◆ Problem: Everything from the line that contains "Click the upload cloud icon on Thursday" to the end of the listing below, both ends included, is to be transcribed word for word, and nothing else.

Top of Records for the exercise

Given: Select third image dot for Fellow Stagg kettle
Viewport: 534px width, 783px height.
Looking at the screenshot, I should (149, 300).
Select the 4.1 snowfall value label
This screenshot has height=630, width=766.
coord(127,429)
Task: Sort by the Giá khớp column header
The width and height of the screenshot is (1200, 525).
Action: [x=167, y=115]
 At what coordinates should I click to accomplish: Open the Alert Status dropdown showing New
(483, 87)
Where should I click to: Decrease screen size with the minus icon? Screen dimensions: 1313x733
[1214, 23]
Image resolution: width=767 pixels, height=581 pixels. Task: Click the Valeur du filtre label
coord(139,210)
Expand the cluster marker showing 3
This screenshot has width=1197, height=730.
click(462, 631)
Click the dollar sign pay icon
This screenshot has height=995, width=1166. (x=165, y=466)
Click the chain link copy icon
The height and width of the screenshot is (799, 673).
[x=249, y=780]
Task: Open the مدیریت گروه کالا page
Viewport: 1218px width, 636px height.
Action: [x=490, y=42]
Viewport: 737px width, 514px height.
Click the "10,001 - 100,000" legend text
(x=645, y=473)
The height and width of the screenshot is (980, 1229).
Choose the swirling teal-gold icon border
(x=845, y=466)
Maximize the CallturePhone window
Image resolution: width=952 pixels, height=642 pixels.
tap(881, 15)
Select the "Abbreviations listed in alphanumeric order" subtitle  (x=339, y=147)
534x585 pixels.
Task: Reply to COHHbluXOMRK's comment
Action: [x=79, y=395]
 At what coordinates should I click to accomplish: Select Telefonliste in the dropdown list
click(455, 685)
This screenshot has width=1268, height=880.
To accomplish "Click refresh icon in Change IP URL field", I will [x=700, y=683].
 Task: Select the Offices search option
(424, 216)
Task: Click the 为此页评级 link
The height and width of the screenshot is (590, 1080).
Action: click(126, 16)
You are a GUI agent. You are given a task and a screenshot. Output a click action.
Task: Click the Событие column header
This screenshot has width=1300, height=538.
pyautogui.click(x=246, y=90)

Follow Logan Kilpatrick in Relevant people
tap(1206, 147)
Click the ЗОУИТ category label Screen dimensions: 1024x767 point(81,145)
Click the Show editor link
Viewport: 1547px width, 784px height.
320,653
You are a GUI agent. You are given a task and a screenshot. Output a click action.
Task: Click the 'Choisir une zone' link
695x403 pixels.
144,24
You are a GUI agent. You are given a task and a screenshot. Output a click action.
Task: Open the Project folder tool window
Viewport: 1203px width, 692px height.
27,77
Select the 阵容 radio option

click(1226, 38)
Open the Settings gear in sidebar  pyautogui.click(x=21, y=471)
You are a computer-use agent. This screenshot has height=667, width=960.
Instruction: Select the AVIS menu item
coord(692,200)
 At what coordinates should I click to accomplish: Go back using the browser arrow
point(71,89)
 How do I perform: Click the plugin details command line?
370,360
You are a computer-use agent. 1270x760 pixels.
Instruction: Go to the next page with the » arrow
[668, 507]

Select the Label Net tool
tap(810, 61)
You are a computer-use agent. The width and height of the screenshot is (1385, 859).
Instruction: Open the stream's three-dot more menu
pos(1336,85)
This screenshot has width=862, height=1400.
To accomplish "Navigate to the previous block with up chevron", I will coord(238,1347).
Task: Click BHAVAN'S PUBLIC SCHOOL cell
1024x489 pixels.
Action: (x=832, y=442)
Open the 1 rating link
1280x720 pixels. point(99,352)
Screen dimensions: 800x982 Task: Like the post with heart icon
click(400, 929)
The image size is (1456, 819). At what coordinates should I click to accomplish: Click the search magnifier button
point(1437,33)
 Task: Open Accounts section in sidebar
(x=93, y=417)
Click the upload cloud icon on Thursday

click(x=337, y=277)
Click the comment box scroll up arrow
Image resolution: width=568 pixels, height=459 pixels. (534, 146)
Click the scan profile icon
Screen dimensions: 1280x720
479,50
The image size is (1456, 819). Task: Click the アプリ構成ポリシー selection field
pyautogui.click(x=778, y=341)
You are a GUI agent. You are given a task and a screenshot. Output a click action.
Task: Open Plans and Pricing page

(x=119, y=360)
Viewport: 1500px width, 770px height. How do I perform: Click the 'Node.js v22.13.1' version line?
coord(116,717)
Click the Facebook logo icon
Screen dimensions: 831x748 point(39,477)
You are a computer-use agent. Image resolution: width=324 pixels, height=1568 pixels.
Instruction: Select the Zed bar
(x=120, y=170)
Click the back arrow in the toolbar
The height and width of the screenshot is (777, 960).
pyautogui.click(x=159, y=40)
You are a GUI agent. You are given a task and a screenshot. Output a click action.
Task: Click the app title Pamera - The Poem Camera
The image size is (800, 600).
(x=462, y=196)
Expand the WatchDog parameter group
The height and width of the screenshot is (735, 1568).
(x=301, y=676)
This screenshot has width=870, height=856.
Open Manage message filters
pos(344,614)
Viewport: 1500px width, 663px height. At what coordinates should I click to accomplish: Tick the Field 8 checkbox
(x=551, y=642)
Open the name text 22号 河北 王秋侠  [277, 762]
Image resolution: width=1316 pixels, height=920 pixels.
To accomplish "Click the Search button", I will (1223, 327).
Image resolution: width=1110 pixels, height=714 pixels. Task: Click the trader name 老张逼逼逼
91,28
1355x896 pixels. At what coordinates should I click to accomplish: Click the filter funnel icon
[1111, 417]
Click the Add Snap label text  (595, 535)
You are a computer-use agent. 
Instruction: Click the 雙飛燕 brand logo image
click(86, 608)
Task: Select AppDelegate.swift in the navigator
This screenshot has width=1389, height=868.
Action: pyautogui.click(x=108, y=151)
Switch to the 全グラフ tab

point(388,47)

Bottom of Records for the exercise

◆ Task answer:
Click the upload cloud icon on Thursday

click(x=337, y=277)
Click the comment box scroll up arrow
Image resolution: width=568 pixels, height=459 pixels. (534, 146)
Click the scan profile icon
Screen dimensions: 1280x720
479,50
The image size is (1456, 819). Task: Click the アプリ構成ポリシー selection field
pyautogui.click(x=778, y=341)
You are a GUI agent. You are given a task and a screenshot. Output a click action.
Task: Open Plans and Pricing page

(x=119, y=360)
Viewport: 1500px width, 770px height. How do I perform: Click the 'Node.js v22.13.1' version line?
coord(116,717)
Click the Facebook logo icon
Screen dimensions: 831x748 point(39,477)
You are a computer-use agent. Image resolution: width=324 pixels, height=1568 pixels.
Instruction: Select the Zed bar
(x=120, y=170)
Click the back arrow in the toolbar
The height and width of the screenshot is (777, 960).
pyautogui.click(x=159, y=40)
You are a GUI agent. You are given a task and a screenshot. Output a click action.
Task: Click the app title Pamera - The Poem Camera
The image size is (800, 600).
(x=462, y=196)
Expand the WatchDog parameter group
The height and width of the screenshot is (735, 1568).
(x=301, y=676)
This screenshot has width=870, height=856.
Open Manage message filters
pos(344,614)
Viewport: 1500px width, 663px height. At what coordinates should I click to accomplish: Tick the Field 8 checkbox
(x=551, y=642)
Open the name text 22号 河北 王秋侠  [277, 762]
Image resolution: width=1316 pixels, height=920 pixels.
To accomplish "Click the Search button", I will (1223, 327).
Image resolution: width=1110 pixels, height=714 pixels. Task: Click the trader name 老张逼逼逼
91,28
1355x896 pixels. At what coordinates should I click to accomplish: Click the filter funnel icon
[1111, 417]
Click the Add Snap label text  (595, 535)
You are a computer-use agent. 
Instruction: Click the 雙飛燕 brand logo image
click(86, 608)
Task: Select AppDelegate.swift in the navigator
This screenshot has width=1389, height=868.
Action: pyautogui.click(x=108, y=151)
Switch to the 全グラフ tab

point(388,47)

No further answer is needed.